• WHAT TO WORK ON:
Go to the line containing "Instruction: Click the small" in the records below and retype from there through the final line, exactly.

START DATA UNDER STUDY

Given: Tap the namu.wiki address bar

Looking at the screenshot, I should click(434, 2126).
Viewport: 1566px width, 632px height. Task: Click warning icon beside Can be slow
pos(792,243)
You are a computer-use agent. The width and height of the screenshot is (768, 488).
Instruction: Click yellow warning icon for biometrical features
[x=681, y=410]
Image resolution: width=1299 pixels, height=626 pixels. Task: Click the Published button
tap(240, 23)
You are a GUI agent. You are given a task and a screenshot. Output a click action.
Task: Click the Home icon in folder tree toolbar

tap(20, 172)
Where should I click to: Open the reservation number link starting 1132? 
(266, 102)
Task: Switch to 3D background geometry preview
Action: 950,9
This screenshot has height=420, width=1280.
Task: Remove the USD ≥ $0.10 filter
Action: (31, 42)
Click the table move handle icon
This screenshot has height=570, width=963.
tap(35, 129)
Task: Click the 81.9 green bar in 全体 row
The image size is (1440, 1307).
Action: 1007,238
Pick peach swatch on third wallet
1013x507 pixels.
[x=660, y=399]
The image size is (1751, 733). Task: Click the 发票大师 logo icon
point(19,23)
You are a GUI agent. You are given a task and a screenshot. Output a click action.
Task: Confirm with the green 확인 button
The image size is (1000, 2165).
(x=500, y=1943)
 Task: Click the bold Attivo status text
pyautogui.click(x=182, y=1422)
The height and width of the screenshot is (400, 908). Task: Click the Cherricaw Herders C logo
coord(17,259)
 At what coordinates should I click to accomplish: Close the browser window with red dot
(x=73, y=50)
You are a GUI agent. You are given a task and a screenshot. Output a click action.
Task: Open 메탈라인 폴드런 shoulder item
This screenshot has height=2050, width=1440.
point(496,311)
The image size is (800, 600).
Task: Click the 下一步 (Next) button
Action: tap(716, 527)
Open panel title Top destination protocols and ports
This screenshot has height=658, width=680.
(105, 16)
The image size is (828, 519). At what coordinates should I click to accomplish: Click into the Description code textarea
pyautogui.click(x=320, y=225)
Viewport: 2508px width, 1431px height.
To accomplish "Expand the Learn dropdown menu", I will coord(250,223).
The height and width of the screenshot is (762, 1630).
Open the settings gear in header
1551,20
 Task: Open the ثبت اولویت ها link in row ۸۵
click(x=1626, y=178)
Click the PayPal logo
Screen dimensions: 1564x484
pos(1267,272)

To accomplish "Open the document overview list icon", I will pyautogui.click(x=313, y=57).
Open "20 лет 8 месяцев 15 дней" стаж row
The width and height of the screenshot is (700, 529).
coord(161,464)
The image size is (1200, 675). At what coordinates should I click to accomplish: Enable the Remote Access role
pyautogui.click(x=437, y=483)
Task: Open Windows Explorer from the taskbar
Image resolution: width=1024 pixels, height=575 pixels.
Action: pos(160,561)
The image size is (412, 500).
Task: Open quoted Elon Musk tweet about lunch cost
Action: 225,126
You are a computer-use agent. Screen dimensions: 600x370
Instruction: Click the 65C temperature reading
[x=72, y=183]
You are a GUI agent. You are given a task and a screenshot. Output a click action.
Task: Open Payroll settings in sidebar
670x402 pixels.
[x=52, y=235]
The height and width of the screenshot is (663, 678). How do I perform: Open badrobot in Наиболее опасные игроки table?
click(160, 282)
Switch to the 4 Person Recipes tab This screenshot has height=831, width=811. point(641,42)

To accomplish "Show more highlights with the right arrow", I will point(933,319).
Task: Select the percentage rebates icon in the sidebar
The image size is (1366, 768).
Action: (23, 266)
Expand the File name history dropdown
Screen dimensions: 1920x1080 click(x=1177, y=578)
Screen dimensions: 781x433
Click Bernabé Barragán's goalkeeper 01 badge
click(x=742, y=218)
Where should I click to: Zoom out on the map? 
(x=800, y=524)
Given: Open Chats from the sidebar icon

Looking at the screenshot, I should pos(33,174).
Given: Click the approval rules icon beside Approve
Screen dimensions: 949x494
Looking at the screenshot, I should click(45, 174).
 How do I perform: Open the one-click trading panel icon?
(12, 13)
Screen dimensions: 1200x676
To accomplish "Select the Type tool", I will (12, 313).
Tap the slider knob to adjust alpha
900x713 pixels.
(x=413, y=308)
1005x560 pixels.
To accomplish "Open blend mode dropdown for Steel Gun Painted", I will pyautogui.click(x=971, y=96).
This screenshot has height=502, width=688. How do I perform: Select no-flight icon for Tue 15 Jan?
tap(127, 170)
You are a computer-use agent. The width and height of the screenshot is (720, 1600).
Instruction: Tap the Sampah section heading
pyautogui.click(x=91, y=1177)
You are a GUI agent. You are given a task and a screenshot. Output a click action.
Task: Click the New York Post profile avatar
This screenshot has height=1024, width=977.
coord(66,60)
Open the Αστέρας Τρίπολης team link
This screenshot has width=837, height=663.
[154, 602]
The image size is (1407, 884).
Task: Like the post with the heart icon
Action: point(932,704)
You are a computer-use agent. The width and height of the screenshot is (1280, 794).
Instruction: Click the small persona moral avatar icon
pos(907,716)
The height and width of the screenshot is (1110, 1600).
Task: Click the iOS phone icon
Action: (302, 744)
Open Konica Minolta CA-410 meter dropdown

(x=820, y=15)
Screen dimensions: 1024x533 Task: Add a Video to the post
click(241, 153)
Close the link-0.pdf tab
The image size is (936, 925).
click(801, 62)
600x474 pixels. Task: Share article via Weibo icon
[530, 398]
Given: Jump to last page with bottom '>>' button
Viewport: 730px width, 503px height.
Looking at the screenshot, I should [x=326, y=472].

END DATA UNDER STUDY

• THE COMPLETED TASK:
Instruction: Click the small persona moral avatar icon
pos(907,716)
The height and width of the screenshot is (1110, 1600).
Task: Click the iOS phone icon
Action: (302, 744)
Open Konica Minolta CA-410 meter dropdown

(x=820, y=15)
Screen dimensions: 1024x533 Task: Add a Video to the post
click(241, 153)
Close the link-0.pdf tab
The image size is (936, 925).
click(801, 62)
600x474 pixels. Task: Share article via Weibo icon
[530, 398]
Given: Jump to last page with bottom '>>' button
Viewport: 730px width, 503px height.
Looking at the screenshot, I should [x=326, y=472].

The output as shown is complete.